Die Zusammensetzung der Gremien des FWF steht auch in engem Zusammenhang mit dem FTFG (§ 4), das eine geschlechtsparitätische Besetzung sowie eine ausgewogene Altersstruktur in diesen Organen vorgibt. Der FWF erreichte bereits Anfang 2016 in seinen entscheidungsrelevanten Gremien ein sehr bzw. annähernd ausgewogenes Verhältnis der Geschlechter. Im Präsidium liegt der Frauenanteil bei 60 %, im Aufsichtsrat bei 70 %. Die Delegiertenversammlung hat einen Frauenanteil von 44,1 % und im Kuratorium ist der Anteil an Frauen 42,2 %. Die Frauenanteile in den FWF-Gremien übersteigen damit den Anteil der FWF-Antragsteller:innen (2022: 33,1 %).

Fix the Knowledge

Die westlich geprägte Wissenschaft zielt darauf ab, objektives Wissen zu erzeugen, ist jedoch im Hinblick auf Geschlecht, Gender und Ethnizität nicht wertneutral. Die wissenschaftliche Kultur, die dem zugrunde liegt, hat sich in den letzten Jahrhunderten ohne gleichmäßige Beteiligung aller Geschlechter entwickelt. Forschungen haben gezeigt, wie eingebettete Geschlechterungerechtigkeiten Wissenschaft, Medizin und Technik (negativ) beeinflusst haben und wie ein Gender-Bias die wissenschaftliche Kreativität und Exzellenz beeinträchtigt.

Die Wissenschaftshistorikerin Londa Schiebinger und die Gender-Expertin Martina Schraudner beschrieben 2011 den Prozess „Gendered Innovations“ als jenen Prozess, der Geschlechts- und Genderanalysen in alle Phasen der Forschung integriert und damit Exzellenz und Qualität der Ergebnisse sicherstellt.

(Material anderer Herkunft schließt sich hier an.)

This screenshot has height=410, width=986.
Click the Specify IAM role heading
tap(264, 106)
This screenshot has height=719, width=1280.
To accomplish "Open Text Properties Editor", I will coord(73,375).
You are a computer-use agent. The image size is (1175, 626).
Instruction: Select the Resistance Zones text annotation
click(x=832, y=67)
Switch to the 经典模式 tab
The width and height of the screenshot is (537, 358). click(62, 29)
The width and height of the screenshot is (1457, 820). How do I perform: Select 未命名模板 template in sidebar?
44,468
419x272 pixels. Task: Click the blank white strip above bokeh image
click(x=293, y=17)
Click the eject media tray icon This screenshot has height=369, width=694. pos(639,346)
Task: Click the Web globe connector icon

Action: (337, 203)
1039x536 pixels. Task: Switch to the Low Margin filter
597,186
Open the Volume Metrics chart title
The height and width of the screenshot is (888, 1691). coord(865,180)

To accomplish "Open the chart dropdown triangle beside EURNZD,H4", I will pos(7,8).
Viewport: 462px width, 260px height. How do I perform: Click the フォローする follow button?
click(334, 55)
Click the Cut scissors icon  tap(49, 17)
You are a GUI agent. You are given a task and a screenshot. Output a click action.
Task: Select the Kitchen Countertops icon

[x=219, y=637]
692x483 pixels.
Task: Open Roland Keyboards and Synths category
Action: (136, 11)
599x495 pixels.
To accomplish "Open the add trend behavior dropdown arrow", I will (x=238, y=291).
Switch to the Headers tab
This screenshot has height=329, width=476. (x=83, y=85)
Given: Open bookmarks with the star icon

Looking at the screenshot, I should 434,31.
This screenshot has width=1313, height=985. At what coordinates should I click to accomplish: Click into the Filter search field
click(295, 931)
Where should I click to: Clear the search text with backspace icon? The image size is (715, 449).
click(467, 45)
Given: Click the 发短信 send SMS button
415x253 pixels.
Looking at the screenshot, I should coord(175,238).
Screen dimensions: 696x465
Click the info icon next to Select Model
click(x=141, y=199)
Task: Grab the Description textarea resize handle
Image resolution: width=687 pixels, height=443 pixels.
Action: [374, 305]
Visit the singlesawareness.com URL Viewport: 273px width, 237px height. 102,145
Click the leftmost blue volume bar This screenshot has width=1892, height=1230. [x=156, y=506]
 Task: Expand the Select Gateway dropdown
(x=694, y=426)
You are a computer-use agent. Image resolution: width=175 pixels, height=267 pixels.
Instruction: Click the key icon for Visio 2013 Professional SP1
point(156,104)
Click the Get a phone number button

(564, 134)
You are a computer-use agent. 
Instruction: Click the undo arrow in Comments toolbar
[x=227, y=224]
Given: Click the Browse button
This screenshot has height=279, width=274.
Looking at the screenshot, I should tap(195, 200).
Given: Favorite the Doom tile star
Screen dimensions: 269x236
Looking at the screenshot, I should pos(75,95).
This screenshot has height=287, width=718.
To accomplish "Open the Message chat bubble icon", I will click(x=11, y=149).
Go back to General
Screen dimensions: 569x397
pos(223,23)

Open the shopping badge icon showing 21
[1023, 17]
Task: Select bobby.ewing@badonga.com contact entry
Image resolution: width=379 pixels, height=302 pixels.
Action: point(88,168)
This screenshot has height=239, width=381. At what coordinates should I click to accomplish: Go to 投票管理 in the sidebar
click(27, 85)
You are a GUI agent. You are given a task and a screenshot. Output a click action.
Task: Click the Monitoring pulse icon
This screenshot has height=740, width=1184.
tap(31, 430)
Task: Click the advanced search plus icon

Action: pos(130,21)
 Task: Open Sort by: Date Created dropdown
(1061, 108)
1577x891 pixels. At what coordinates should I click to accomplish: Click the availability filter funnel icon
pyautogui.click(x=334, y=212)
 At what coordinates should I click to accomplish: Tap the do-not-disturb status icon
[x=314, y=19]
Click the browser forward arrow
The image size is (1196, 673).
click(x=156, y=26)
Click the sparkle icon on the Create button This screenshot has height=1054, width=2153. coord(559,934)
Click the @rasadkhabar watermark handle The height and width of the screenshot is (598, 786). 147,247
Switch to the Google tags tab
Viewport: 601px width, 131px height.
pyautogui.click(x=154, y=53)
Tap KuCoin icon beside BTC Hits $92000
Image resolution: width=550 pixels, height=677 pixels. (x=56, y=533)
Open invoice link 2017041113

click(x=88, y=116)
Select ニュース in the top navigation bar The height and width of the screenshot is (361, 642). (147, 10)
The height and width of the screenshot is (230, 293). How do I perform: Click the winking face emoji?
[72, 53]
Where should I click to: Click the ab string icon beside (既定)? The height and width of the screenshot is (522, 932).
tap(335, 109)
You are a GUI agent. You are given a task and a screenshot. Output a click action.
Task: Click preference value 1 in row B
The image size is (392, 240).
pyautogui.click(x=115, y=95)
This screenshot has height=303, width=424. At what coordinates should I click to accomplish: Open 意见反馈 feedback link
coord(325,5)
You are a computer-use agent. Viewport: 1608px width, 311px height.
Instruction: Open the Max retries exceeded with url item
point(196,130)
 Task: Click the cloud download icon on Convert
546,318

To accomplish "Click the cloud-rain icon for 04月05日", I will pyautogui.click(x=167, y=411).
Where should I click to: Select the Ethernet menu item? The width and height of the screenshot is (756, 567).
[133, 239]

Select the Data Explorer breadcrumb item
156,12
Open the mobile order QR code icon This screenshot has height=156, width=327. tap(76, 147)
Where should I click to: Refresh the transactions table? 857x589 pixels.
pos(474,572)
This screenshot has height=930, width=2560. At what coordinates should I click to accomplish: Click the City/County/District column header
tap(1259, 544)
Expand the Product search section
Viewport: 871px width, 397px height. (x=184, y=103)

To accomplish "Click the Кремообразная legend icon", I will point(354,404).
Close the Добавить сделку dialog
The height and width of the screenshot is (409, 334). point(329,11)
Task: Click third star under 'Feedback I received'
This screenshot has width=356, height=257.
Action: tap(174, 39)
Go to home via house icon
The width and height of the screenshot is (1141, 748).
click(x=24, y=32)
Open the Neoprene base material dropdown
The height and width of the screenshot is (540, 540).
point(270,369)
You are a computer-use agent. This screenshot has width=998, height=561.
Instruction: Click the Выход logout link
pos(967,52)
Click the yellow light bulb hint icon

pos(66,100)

Der FWF fördert, diesem Ansatz folgend, Forschung, die neben der adäquaten Beteiligung des unterrepräsentierten Geschlechts im Forschungsteam – wo relevant – zielgerichtet die geschlechtsspezifischen und genderrelevanten Fragestellungen im Forschungsansatz inkludiert. Daher sind Antragsteller:innen seit 1. Jänner 2019 aufgefordert, die Bearbeitung geschlechtsspezifischer und genderrelevanter Fragestellungen in den Forschungsanträgen zu reflektieren. Gutachter:innen sind zudem angehalten, diese Reflexion zu beurteilen und in ihre Bewertung des Antrages einfließen zu lassen. Das grundlegende Verständnis zum Thema vermitteln weiterführende Informationen, wie zum Beispiel dieses Video aus dem Bereich der „Horizon 2020“-Antragstellung. Diese Sequenz erläutert unter anderem den Unterschied zwischen der Beteiligung von Forscherinnen im Forschungsteam und der Integration der Geschlechts- und Genderdimension im Forschungsansatz.